ISPRA (Istituto Superiore per la Protezione e la Ricerca Ambientale) nel 2017 ha redatto un rapporto sui rifiuti urbani in cui si riportano i dati sulle percentuali della raccolta differenziata (RD) in Italia: la media nazionale della RD è circa il 50% del totale della produzione dei rifiuti; ma nei comuni con più di 200.000 abitanti siamo addirittura sotto il 40%. Questo significa che alla fine del flusso della globalità dei rifiuti, il recupero della materia riguarda solamente il 26%, una parte analoga (25%) va in discarica, il 20% è destinato ad un trattamento biologico, il 18% è incenerito, il 2% è coincenerito. Il rimanente 10% incontra trattamenti secondari. E’ chiaro quindi che la catena dei rifiuti termina sempre in due grandi filiere: quella della discarica e quella dell’inceneritore.

La discarica

La discarica è facilmente immaginabile per chiunque: è una sorta di enorme magazzino in cui vengono accumulati gli scarti fino a che c’è spazio disponibile. Quando questo termina, si creano altri spazi scavando montagne o interrando i rifiuti per poi ricoprirli con gli stessi materiali scavati in precedenza. E’ come spolverare in casa e nascondere la polvere sotto il tappeto. Rimedio semplice ma dannosissimo. Il cuore della discarica è letteralmente una bomba d’inquinamento. Ciò che è sepolto va incontro a reazioni di trasformazione nel corso del tempo, sviluppando grandi quantità di due potenti gas serra come l’anidride carbonica (CO2) ed il metano (CH4), oltre all’ammoniaca (NH3, precursore del protossido di azoto, N2O, altro potentissimo gas ad effetto serra). Oltre alle emissioni di gas serra si hanno anche esalazioni di composti organici volatili (COV), alcuni dei quali ad elevato potenziale odorigeno, responsabili di disagi e di odori sgradevoli per la popolazione, specialmente in determinate condizioni atmosferiche (inversione termica, direzione “sfavorevole” del vento, grande umidità). Gli effetti sull’atmosfera vanno sommati a quelli sull’idrosfera, perché i percolati delle discariche, contaminati dagli inquinanti presenti nei rifiuti, provocano un inquinamento anche delle acque superficiali e sotterranee. Il territorio intorno ad una discarica sarà, quindi, perennemente compromesso ed inutilizzabile e, inoltre, un eventuale incendio potrebbe provocare contaminazioni chimiche nel raggio di chilometri.
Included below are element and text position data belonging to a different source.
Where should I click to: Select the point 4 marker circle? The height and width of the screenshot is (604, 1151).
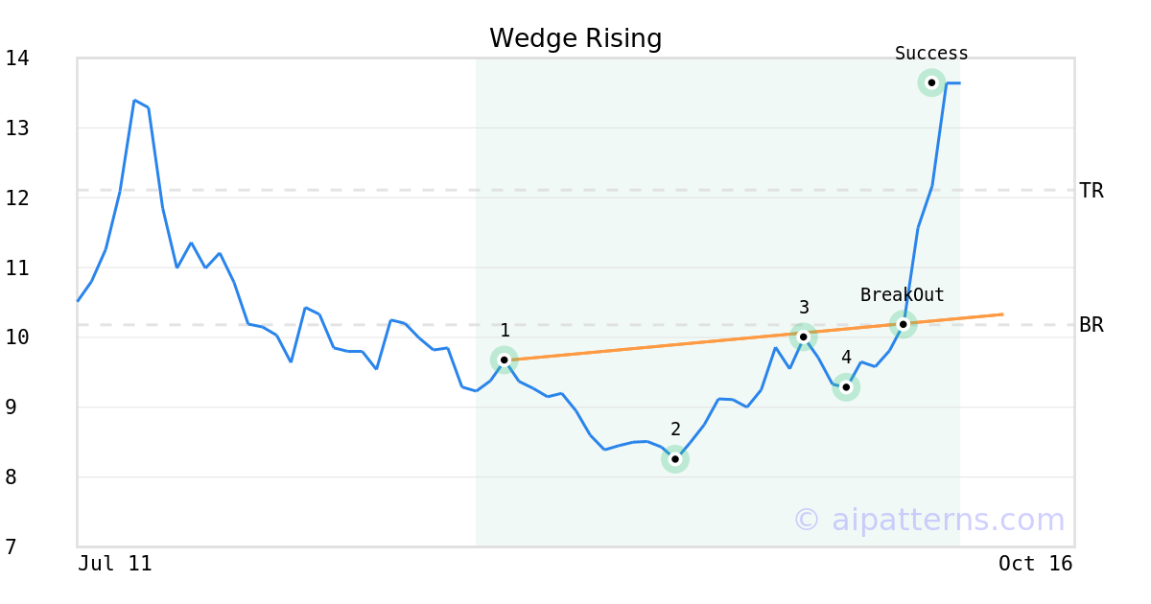[845, 387]
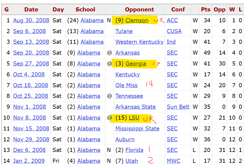Screen dimensions: 244x165
Task: Sort by the Opponent column header
Action: pos(139,10)
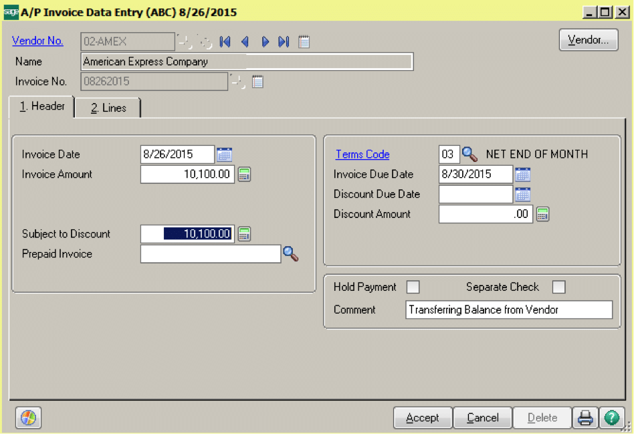Go to the next vendor record
The width and height of the screenshot is (634, 434).
(x=265, y=41)
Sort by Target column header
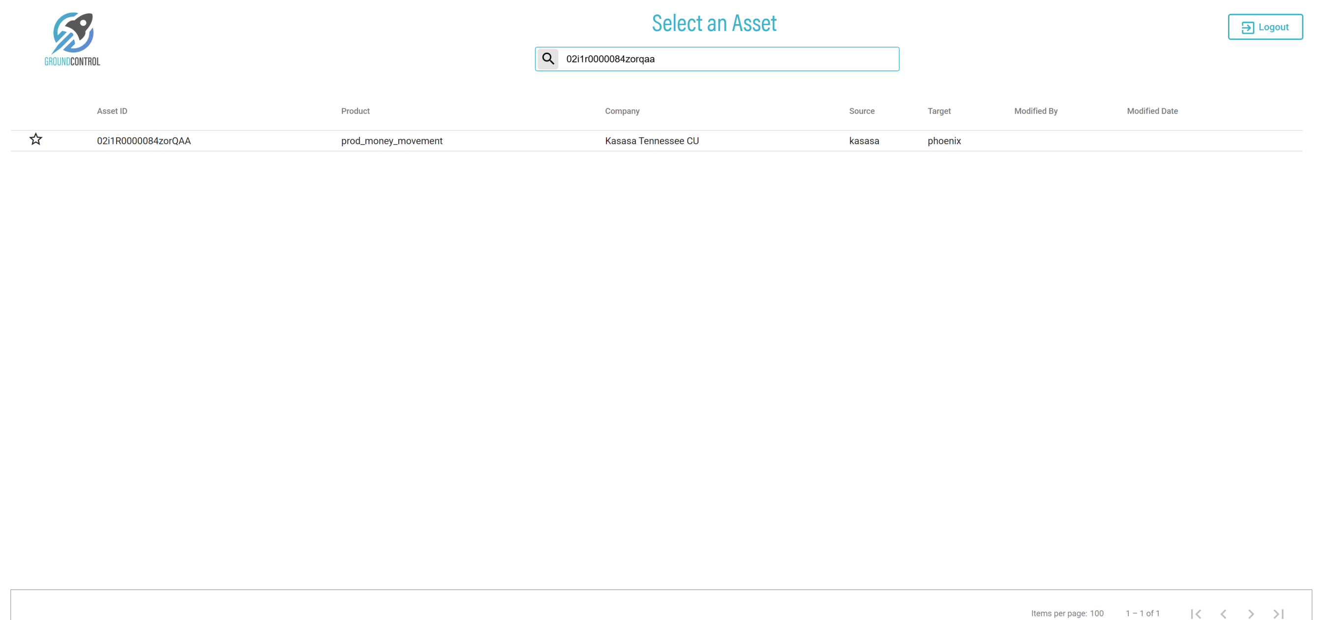Viewport: 1322px width, 620px height. pyautogui.click(x=939, y=111)
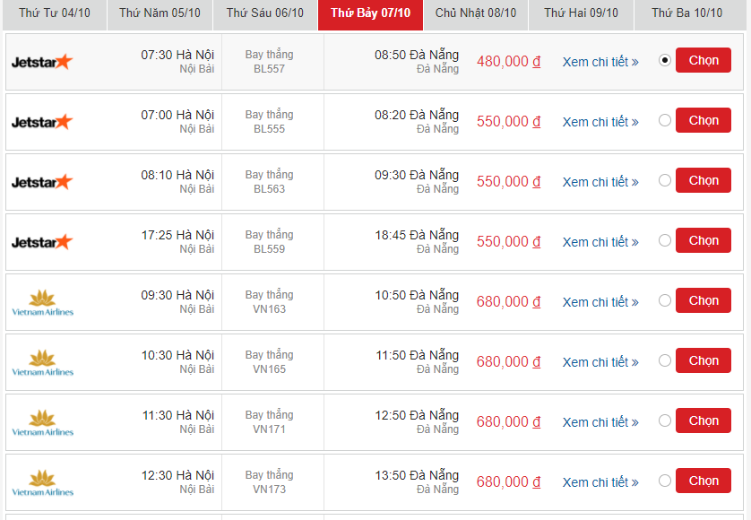
Task: Choose flight VN171 with Chọn button
Action: (704, 420)
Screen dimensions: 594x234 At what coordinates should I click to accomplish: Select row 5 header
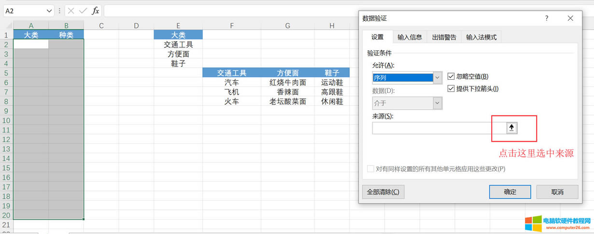pos(6,73)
Ogni rogo incontrollato di rifiuti provoca, in piccolo, quello che avviene in conseguenza di grandi incidenti in discariche (per esempio quella del Cassero a Pistoia nel 2016: http://www.ansa.it/toscana/notizie/2016/07/04/incendi-rogo-in-discarica-nel-pistoiese_3c6d15d2-ee54-46a1-98e4-a418f5778e41.html) o in centri di trattamento dei rifiuti (come a Macerata: http://www.ansa.it/marche/notizie/2018/07/06/incendio-in-azienda-rifiuti-macerata_55ed5012-8638-4a9c-8592-3427a38338e6.html).

L’incenerimento

Quando si parla di combustioni, dobbiamo far riferimento al principio di conservazione della massa e dell’energia enunciabile con la famosa frase “niente si crea, niente si distrugge, ma tutto si trasforma”: nel nostro caso, il rifiuto è utilizzato come combustibile ed è ridotto in cenere, con tanta energia sviluppata sotto forma di calore. Se questo calore viene sfruttato per produrre energia elettrica, come avviene in una qualsiasi centrale termoelettrica che brucia combustibile fossile, si parla di “termovalorizzazione”, da qui l’uso comune di parlare di inceneritori e di termovalorizzatori quasi indistintamente. Gli impianti moderni fanno di più perché, oltre alla produzione di energia elettrica, viene recuperata anche una gran parte dell’energia termica (normalmente dispersa nell’ambiente) dei gas, del vapore e dell’acqua calda presenti nell’impianto: ecco che si parla di “cogenerazione”. Si può sfruttare l’energia termica in tantissimi modi, per esempio fornendo acqua calda per usi civili come il riscaldamento di edifici pubblici, abitazioni private o centri commerciali; oppure destinarla a scopi industriali nei processi caratterizzati dalla necessità di fonti di calore (industria della plastica, cartiere, cementifici e così via). Ulteriori miglioramenti tecnologici consentono di avere a disposizione impianti di terza generazione, con una perdita di energia termica ancora minore e con impieghi sempre più vasti. Chi volesse approfondire i dettagli ingegneristici può fare una ricerca sulla cosiddetta “trigenerazione”.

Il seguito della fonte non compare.